New Machine Learning Method Predicts Damaging Missense Variants

The premise of genomic medicine is that a person’s genomic characterization can be used to improve medical diagnosis, prognosis, and treatment. Each person, however, has millions of genetic variants, the vast majority of which have negligible impact on their health. How to determine which variants are relevant to a particular condition is a central issue in genomic medicine.

The issue is most pressing in the case of missense variants, which alter a single amino acid in proteins. Only about 20–30 percent of these mutations have a functional impact. Thus the question of how likely a variant is to change protein function—contributing to a health condition—is extremely uncertain for missense variants. As a result, most missense variants in clinical genetic testing are classified as VUS (variant of uncertain significance).
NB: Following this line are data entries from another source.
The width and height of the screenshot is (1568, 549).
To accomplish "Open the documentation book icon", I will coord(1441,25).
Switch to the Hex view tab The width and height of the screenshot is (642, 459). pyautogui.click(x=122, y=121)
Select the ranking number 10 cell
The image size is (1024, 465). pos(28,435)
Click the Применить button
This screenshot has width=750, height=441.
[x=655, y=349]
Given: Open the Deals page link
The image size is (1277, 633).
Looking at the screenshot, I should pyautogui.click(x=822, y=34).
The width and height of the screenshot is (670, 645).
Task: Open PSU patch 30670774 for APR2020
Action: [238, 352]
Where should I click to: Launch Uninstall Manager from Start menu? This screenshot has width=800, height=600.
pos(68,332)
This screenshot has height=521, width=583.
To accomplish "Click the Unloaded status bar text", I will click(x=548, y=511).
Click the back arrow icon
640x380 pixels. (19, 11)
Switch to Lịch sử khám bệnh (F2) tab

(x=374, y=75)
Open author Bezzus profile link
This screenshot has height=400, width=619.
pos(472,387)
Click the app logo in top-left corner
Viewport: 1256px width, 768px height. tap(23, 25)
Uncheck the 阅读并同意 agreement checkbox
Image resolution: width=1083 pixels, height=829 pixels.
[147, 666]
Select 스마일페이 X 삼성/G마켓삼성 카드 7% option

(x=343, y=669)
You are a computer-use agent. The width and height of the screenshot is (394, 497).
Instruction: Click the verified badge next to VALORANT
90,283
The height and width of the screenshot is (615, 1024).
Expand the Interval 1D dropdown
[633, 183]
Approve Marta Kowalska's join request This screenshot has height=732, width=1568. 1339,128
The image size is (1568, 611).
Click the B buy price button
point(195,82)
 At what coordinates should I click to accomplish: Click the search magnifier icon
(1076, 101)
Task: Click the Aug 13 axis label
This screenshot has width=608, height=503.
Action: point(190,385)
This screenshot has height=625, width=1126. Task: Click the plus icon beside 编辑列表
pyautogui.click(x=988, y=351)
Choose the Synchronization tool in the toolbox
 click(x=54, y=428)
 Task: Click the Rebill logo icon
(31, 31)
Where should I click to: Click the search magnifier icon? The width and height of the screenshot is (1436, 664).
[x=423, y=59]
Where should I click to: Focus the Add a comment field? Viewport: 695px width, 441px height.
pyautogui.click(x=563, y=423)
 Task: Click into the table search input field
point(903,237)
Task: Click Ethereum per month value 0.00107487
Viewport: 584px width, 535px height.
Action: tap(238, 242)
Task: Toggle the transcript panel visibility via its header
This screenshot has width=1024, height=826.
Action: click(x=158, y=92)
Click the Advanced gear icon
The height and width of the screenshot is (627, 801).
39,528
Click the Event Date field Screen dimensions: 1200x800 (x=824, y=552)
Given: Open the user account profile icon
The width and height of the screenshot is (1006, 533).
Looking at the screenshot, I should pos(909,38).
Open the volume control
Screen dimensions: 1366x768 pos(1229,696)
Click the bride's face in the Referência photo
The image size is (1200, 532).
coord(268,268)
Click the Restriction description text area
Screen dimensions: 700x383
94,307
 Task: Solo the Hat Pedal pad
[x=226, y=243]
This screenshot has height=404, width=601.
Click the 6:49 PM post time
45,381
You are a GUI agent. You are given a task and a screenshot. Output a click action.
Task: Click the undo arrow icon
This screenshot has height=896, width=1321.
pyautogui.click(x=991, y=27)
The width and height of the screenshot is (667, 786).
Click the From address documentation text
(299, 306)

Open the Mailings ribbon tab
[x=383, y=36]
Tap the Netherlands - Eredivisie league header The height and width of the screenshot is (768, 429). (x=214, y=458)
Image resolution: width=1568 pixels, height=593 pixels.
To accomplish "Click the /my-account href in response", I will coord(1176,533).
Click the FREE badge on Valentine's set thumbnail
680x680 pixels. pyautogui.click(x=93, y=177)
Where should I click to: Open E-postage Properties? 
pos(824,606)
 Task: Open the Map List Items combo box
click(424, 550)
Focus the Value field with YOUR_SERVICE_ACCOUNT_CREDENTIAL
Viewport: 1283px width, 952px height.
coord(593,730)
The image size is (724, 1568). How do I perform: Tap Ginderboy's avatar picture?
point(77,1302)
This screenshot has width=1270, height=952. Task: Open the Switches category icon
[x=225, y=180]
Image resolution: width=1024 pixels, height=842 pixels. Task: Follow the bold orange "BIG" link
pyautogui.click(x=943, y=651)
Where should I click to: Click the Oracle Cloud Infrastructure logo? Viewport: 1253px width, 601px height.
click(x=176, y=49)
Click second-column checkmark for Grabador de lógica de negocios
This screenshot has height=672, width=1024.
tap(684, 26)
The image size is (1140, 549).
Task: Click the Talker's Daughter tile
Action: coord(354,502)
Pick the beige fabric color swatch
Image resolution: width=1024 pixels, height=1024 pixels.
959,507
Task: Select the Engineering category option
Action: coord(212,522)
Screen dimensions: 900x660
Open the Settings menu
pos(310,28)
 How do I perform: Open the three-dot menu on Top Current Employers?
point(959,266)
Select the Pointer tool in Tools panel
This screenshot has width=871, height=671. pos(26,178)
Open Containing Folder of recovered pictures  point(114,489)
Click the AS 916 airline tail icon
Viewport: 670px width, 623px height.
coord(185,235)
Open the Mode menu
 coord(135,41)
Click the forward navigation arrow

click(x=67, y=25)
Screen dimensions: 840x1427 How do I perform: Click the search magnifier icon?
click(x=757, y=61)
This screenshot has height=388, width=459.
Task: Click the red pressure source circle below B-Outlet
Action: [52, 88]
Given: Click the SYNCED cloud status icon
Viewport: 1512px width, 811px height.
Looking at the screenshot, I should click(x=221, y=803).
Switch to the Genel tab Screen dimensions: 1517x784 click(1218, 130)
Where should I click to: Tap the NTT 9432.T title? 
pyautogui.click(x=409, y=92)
Yufeng Shen, PhD, an associate professor in the Department of Systems Biology and the Department of Biomedical Informatics, and his group have developed a new method for predicting which missense variants are potentially damaging. The method, called gMVP (graphical model for predicting Missense Variant Pathogenicity), uses one of the latest machine learning techniques, a graph attention model, to capture information relevant to predicting which variants are potentially damaging. Their paper, “Predicting Functional Effect of Missense Variants Using Graph Attention Neural Networks,” was published in Nature Machine Intelligence on November 15th, 2022.

The new method uses the coevolution of pairs of amino acid positions in a protein to determine whether a pair is functionally correlated. This makes it possible to pool information across functionally correlated positions that are not close in sequence. Shen and his group used several independent data sets representing different applications of the method, including clinical genetic tests and new disease gene discovery, to evaluate the performance of the method. In all the tests, gMVP substantially out-performed other methods. "Predicting the effects of missense variants,” says Shen, “has been well studied. We usually avoid well-studied problems. But this problem is far from being solved and, more important, even small improvements can lead to real changes in genomic medicine. Anytime we can confidently change the interpretation of a VUS to a damaging variant for a patient, it has the potential to lead to more effective treatment."

"We’ve also had a lot of fun,” adds Shen, “learning the latest machine learning techniques and trying out different modeling methods.”